If the cake is covered with white icing, it becomes a Lady Baltimore cake. Faced with making my first lane cake filling and no double boiler (as called for in my grandmother's recipe,) I turned to my microwave.
The filling is basically a custard with the fruit and whiskey added. I also added a tablespoon of cornstarch, because that helps it set up better. You need to keep watching and stirring, but the microwave does a great job with no chance of the custard curdling! Oh, and my grandmother used no cherries -- they were harder to come by in World War II!
Thanks! My grandmother used to make this cake, and I do remember it. My 88-year-old father is going to get one for his birthday in a couple of weeks. He has repeatedly asked us for it, but no one had the recipe!
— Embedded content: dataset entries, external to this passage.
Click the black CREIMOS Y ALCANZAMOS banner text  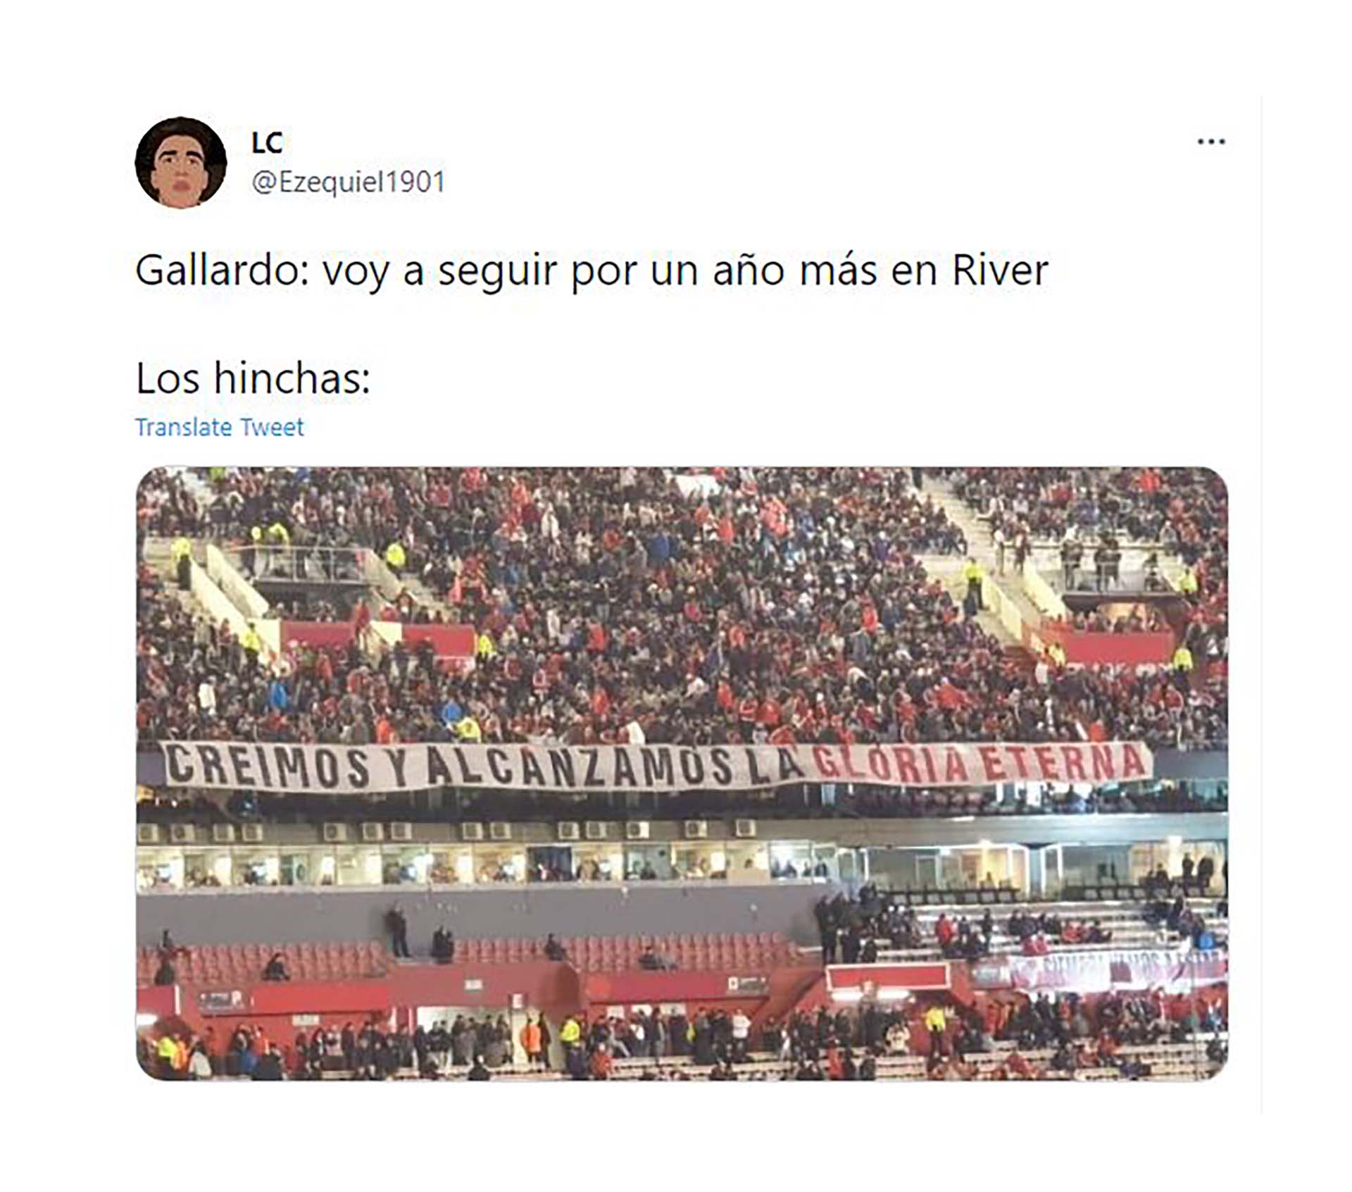point(484,766)
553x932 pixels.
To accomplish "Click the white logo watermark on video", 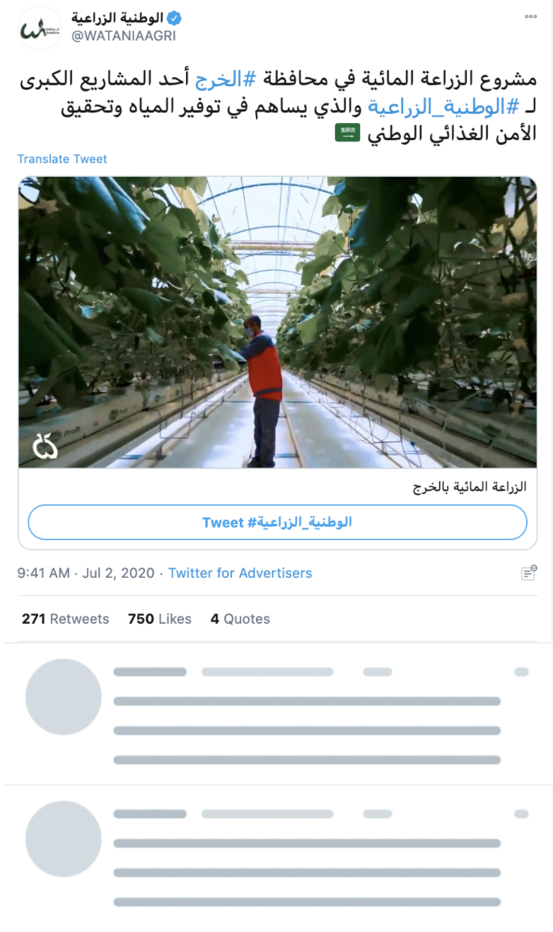I will (x=45, y=446).
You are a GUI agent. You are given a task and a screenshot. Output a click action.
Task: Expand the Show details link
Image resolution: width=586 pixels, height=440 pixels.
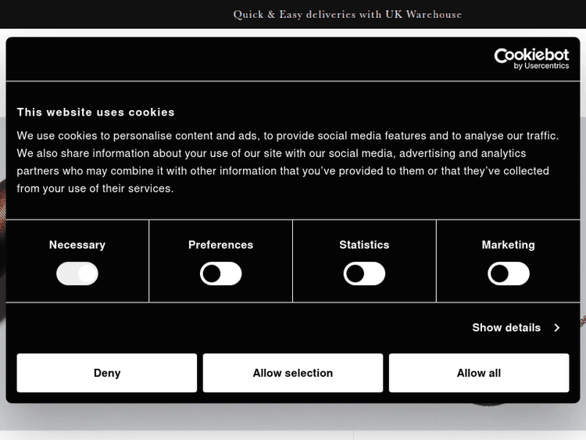(x=506, y=327)
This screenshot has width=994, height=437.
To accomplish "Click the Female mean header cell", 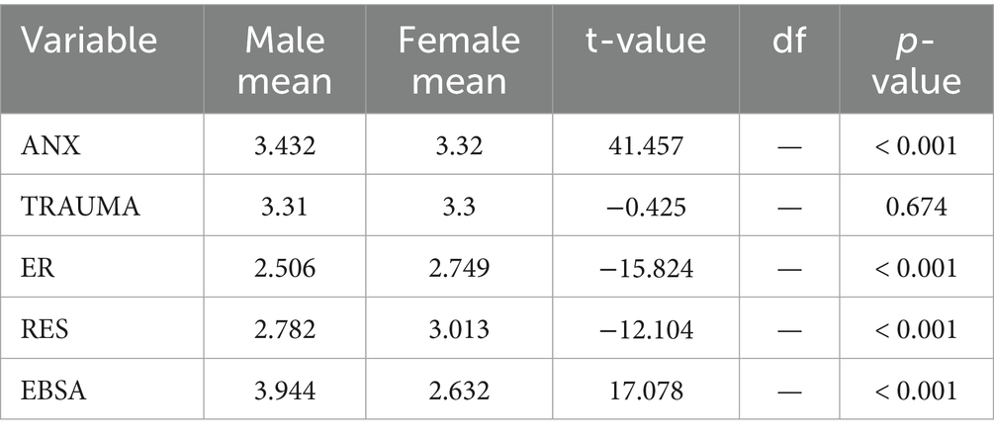I will [459, 60].
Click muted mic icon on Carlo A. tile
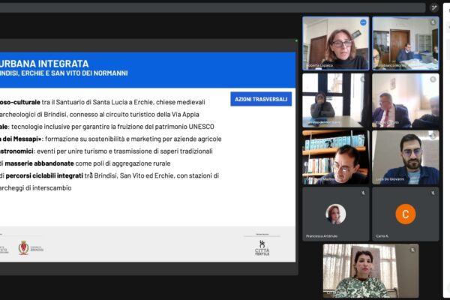 pyautogui.click(x=434, y=193)
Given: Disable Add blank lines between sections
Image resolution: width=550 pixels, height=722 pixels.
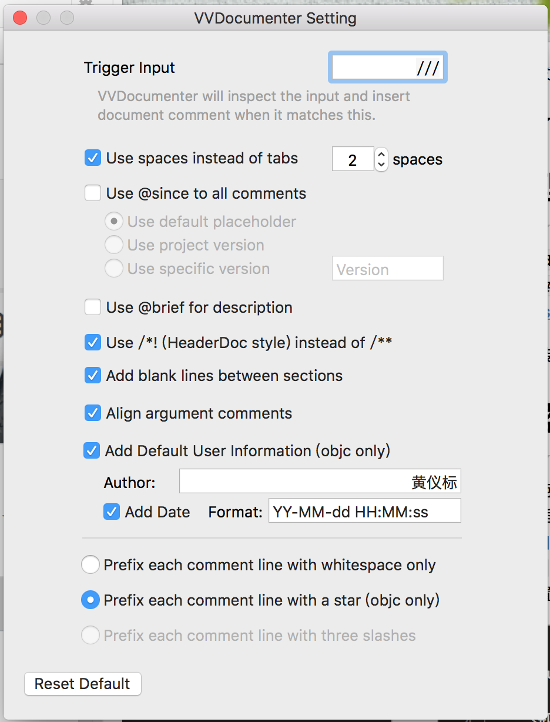Looking at the screenshot, I should point(93,376).

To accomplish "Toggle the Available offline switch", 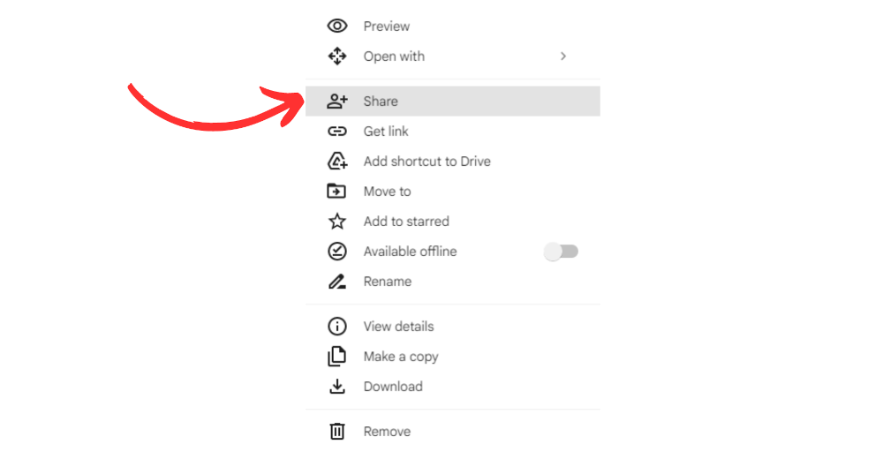I will click(561, 251).
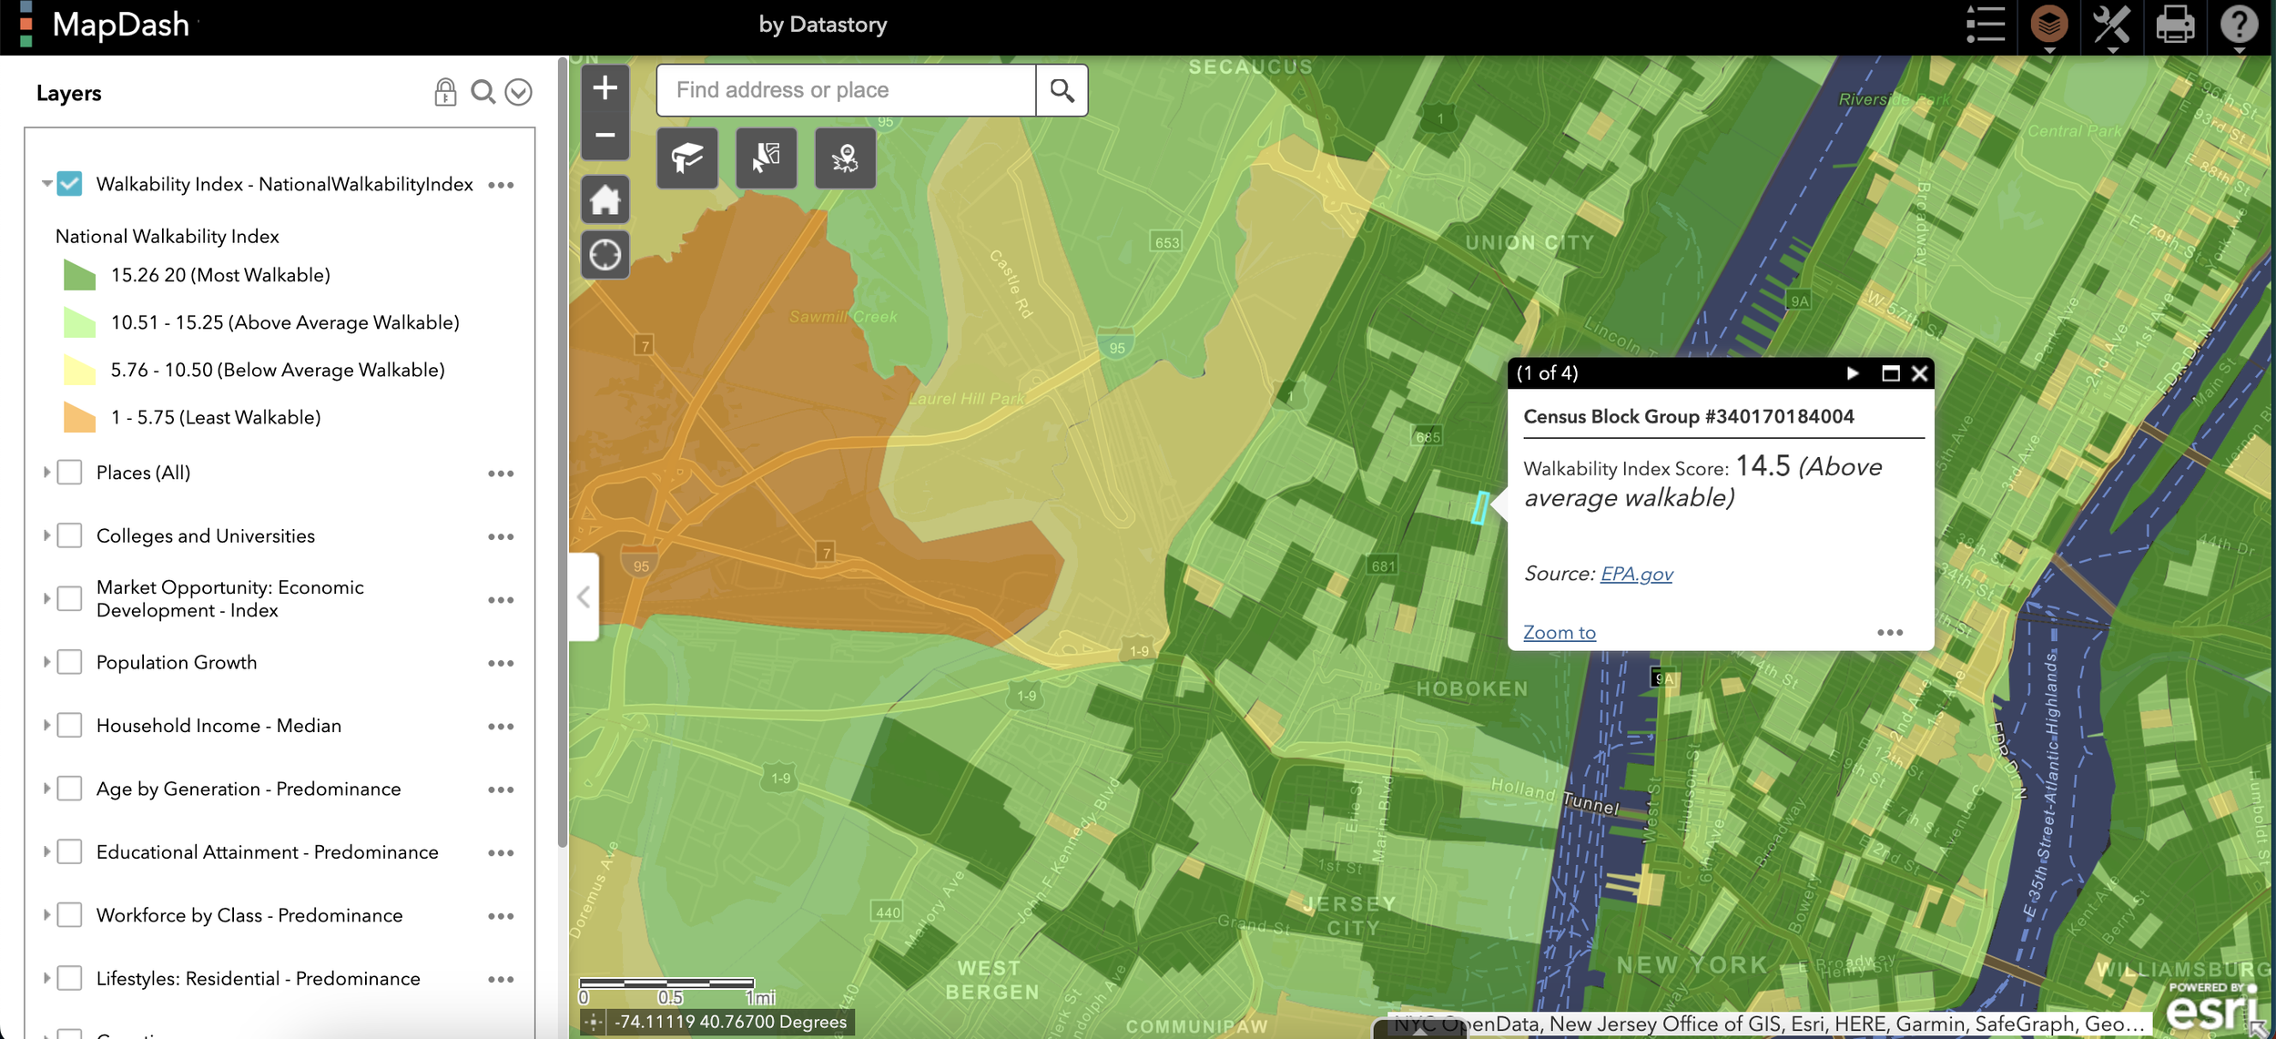Open the print tool icon

2175,25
This is a truly wonderful, rich cake, quite elegant in appearance, definitely in a league of its own. Labor intensive, but worth it for special occasions. Using a boxed cake mix would be an insult to this cake, so if you're going to do it, take the time and do it right.
Don't neglect making your own cake. I disagree that "new mixes" are just as good. Balderdash! Also don't forget the chopped pecans in the filling. The best wiskey to use is definitely a Kentucky or Tennessee wiskey. Note that my Grandmother used Rye wiskey sometimes in her Aunt Lotties Lane Cake.
RE: Lane Cake
The Recipe Mom and I use was published in Better Homes and Gardens in 1951. we have modified it some.
Try assembling the fruit and nuts for the filling a few days ahead of baking the cake. add 1/4 c bourbon and let set, if after 24 hours no drops are visible in bottom of container, add another 1/4 c. Then next day or so proceed with recipe as written but ignore any already added bourbon.
Try with 8" pans and you will get 5 layers, quite impressive.